__Document passage__:
## START
Managers stay sceptical in spite of Greek election
Discretionary fund managers warn the positive Greek election result will not solve the sovereign debt crisis in Europe.
Discretionary fund managers have warned that the positive Greek election result will do little to calm investors’ concerns in the longer term, particularly over troubled euro member Spain.
Andrew Morris, managing director of Signature, said “little has really changed” after Greece’s pro-bailout New Democracy party won the largest share of votes in the June 17 election.
Mr Morris said that if the terms of Greece’s bailout were not softened, the country’s position in the eurozone remained “worse than precarious”.
“The eye of the storm has already passed over Greece and moved on to a much more worrying target in Spain,” he said. “There is every reason to believe that we will shortly discussing a Spanish bailout.”
Following the Greek election, Spanish 10-year government bond yields once again rose to the 7 per cent threshold that is considered unsustainable. They were trading at 7.15 per cent at the time of going to press.
Kevin Gardiner, head of investment strategy for Europe, the Middle East and Africa at Barclays Wealth, agreed the election results were not a “definitive answer” to questions over Greece’s fate.
## END
__Provided entries__:
## START
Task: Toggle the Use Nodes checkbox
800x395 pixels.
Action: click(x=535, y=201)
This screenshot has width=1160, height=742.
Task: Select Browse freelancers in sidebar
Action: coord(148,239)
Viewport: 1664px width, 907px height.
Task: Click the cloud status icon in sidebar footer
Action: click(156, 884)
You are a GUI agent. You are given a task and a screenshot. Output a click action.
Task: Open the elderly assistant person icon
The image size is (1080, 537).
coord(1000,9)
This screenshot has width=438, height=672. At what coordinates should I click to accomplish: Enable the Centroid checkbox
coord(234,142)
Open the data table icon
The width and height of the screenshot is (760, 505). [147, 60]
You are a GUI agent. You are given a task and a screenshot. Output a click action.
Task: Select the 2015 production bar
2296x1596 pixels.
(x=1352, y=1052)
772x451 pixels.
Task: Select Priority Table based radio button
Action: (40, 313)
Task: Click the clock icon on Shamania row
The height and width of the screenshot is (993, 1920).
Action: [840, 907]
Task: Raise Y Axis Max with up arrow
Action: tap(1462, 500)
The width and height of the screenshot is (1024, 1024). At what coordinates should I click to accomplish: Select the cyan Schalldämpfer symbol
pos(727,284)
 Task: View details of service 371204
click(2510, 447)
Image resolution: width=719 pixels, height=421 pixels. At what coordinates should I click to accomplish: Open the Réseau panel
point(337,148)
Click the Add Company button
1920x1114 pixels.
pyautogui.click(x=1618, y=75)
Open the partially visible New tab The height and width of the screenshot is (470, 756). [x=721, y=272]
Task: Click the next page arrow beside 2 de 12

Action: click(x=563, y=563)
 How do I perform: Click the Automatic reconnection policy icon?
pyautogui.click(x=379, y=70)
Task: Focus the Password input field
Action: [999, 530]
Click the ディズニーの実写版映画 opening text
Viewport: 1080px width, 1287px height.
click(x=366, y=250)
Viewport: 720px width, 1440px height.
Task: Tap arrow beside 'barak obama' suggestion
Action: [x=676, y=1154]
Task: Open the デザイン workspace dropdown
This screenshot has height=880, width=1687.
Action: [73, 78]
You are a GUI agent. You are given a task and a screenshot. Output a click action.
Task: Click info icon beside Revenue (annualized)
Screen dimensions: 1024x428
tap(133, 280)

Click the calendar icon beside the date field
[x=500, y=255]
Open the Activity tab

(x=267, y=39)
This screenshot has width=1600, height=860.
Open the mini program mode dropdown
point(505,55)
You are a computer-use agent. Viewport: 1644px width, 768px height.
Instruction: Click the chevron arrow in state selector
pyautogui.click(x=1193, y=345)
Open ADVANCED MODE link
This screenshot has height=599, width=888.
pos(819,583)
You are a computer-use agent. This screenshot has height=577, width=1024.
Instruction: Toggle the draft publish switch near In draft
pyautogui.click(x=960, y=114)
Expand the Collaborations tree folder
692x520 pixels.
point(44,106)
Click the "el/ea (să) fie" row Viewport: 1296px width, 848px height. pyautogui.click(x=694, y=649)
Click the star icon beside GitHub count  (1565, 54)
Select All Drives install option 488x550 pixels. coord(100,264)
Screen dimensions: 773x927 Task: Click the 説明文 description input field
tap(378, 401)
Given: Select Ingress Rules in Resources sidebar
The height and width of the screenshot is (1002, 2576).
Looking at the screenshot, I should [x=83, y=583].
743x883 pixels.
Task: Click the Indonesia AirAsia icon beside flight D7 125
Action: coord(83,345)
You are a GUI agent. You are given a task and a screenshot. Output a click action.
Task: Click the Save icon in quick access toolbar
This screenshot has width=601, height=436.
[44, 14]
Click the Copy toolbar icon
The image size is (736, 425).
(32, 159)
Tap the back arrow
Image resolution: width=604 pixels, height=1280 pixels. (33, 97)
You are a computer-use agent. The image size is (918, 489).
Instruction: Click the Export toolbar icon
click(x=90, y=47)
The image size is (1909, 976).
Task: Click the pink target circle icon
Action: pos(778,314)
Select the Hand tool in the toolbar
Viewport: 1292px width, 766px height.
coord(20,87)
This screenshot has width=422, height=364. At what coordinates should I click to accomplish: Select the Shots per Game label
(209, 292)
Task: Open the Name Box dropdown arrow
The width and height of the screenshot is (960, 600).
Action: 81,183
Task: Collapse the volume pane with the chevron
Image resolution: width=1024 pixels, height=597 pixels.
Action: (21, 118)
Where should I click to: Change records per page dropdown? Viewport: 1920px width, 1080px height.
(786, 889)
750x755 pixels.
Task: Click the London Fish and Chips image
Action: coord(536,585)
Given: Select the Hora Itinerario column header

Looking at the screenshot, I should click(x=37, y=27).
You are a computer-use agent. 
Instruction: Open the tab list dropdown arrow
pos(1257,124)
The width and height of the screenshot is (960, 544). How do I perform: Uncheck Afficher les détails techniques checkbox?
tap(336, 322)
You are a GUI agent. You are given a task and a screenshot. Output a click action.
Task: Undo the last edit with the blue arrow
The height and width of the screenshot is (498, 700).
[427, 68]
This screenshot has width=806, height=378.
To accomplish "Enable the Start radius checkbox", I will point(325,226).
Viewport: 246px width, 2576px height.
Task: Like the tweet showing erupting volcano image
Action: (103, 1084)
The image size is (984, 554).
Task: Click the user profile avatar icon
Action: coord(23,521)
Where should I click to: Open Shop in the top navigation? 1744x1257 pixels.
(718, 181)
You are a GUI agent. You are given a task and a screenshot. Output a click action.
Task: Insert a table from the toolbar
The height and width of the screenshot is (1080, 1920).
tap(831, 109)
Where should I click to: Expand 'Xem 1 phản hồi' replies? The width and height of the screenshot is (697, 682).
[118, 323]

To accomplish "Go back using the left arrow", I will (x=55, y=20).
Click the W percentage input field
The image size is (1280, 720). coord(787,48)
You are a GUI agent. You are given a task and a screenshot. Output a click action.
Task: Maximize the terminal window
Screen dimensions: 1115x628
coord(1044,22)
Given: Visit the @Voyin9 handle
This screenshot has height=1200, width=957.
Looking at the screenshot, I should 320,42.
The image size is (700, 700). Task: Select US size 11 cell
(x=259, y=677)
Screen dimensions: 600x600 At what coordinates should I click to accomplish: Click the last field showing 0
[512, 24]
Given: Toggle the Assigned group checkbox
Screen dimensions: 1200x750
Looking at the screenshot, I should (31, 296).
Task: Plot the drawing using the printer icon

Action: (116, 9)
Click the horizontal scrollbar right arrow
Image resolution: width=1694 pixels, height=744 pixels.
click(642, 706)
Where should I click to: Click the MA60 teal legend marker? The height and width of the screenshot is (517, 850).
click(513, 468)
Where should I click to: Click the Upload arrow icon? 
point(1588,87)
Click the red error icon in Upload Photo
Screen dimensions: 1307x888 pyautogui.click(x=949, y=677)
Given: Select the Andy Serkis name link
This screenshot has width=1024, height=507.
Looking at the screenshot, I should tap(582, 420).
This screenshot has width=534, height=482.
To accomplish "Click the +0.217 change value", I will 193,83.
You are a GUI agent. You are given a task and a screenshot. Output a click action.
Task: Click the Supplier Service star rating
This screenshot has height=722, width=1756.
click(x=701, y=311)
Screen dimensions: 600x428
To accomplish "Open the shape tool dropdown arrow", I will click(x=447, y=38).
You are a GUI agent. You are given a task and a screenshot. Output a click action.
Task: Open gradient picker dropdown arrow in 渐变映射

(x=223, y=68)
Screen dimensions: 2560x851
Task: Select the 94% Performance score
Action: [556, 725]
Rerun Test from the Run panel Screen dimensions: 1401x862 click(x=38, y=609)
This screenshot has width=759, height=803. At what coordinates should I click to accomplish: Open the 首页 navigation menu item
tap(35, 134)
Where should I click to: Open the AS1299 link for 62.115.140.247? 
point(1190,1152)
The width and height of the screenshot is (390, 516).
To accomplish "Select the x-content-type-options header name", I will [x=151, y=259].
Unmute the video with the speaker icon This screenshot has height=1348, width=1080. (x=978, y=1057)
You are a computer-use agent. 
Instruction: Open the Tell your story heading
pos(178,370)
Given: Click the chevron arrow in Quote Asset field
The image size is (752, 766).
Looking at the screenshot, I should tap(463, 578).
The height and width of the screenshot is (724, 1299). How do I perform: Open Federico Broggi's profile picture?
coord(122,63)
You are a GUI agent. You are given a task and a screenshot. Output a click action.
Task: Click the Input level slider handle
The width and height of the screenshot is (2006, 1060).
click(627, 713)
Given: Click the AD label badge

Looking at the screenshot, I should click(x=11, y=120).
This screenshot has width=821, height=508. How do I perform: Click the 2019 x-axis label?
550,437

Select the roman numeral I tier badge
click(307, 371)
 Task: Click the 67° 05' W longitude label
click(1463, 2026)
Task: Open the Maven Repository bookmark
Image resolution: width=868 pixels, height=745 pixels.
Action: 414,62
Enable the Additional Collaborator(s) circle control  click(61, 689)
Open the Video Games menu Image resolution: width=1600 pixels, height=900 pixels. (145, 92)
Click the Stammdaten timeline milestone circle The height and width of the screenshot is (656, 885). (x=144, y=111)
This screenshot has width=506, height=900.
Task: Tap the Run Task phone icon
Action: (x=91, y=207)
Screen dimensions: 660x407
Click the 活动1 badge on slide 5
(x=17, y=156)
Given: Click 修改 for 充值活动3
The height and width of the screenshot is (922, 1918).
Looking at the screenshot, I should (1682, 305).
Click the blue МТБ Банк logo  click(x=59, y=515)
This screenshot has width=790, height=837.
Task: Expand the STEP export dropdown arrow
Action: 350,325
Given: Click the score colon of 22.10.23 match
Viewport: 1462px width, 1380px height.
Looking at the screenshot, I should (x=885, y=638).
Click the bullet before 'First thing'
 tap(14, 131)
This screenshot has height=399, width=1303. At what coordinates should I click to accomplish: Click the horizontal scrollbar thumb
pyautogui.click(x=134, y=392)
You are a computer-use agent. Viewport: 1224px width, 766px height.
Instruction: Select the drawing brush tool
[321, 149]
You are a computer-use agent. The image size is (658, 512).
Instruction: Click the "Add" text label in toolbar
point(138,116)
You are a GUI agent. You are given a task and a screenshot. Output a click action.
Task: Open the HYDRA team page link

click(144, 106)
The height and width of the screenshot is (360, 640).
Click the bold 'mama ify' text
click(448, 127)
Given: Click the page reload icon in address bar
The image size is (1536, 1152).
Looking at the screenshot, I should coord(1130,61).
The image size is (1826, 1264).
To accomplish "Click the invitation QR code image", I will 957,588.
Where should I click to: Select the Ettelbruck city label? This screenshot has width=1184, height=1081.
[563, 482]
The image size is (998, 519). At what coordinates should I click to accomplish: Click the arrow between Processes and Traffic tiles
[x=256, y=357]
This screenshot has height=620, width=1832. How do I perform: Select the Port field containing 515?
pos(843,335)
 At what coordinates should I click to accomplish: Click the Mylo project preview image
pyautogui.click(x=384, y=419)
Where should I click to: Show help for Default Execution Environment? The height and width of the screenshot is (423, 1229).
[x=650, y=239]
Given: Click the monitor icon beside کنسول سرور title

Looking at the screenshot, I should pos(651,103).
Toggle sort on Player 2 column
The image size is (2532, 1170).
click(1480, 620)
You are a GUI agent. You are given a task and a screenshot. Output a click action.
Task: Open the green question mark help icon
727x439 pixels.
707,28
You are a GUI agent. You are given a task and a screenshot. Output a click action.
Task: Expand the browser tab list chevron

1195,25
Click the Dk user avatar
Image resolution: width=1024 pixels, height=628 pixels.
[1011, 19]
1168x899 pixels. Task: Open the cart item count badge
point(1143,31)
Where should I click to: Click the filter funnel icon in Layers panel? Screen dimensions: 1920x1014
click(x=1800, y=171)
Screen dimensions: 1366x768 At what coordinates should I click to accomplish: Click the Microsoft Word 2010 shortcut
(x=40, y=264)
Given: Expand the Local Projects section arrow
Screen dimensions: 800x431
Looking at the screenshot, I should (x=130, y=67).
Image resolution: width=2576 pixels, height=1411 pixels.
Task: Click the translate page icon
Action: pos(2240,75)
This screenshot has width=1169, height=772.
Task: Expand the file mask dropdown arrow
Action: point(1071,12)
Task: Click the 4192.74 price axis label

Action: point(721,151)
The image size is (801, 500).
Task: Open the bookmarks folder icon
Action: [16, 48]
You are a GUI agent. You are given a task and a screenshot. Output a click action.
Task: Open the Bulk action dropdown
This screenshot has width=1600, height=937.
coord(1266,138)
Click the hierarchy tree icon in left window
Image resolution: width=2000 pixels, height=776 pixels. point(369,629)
## END
__Parts of the exercise__:
a) Reproduce the records word for word, from their first line down to the line containing "point(337,148)", with both of those lines included.
b) Continue the article on fund managers' doubts after the Greek election from the point where it stops.
The records have no connection to the text.

__Answers to the problems__:
a)
Task: Toggle the Use Nodes checkbox
800x395 pixels.
Action: click(x=535, y=201)
This screenshot has width=1160, height=742.
Task: Select Browse freelancers in sidebar
Action: coord(148,239)
Viewport: 1664px width, 907px height.
Task: Click the cloud status icon in sidebar footer
Action: click(156, 884)
You are a GUI agent. You are given a task and a screenshot. Output a click action.
Task: Open the elderly assistant person icon
The image size is (1080, 537).
coord(1000,9)
This screenshot has width=438, height=672. At what coordinates should I click to accomplish: Enable the Centroid checkbox
coord(234,142)
Open the data table icon
The width and height of the screenshot is (760, 505). [147, 60]
You are a GUI agent. You are given a task and a screenshot. Output a click action.
Task: Select the 2015 production bar
2296x1596 pixels.
(x=1352, y=1052)
772x451 pixels.
Task: Select Priority Table based radio button
Action: (40, 313)
Task: Click the clock icon on Shamania row
The height and width of the screenshot is (993, 1920).
Action: [840, 907]
Task: Raise Y Axis Max with up arrow
Action: tap(1462, 500)
The width and height of the screenshot is (1024, 1024). At what coordinates should I click to accomplish: Select the cyan Schalldämpfer symbol
pos(727,284)
 Task: View details of service 371204
click(2510, 447)
Image resolution: width=719 pixels, height=421 pixels. At what coordinates should I click to accomplish: Open the Réseau panel
point(337,148)

b)
Mr Gardiner said the election was “just another staging post” in the struggle against contagion. He said a wider fiscal and banking union in the eurozone would be needed to stave off the debt crisis.
“This requires better budgetary discipline and structural reform in the peripheral economies – developments that will take years, not weekends,” he said.
In particular, Mr Gardiner added that the indebted Spanish banking sector was large enough to threaten the single currency and said the crisis “hangs on” drastic fiscal and monetary moves from the European Central Bank to “circle the wagons around those banks and limit contagion”.
Kevin Doran, senior fund manager at Brown Shipley, said markets would have to await the outcome of a meeting of the G20 to determine whether there was enough political will to pull Greece, and the eurozone, out of its economic morass.
However, Stewart Richardson, chief investment officer at RMG Wealth, said his concerns over the eurozone would remain – even if the eurozone’s strongest economy Germany were to step up and do more to bail out the monetary bloc.
“Why is doing more of what they have been doing for the last two years and more – trying to buy time without any real reforms – bullish?” Mr Richardson said.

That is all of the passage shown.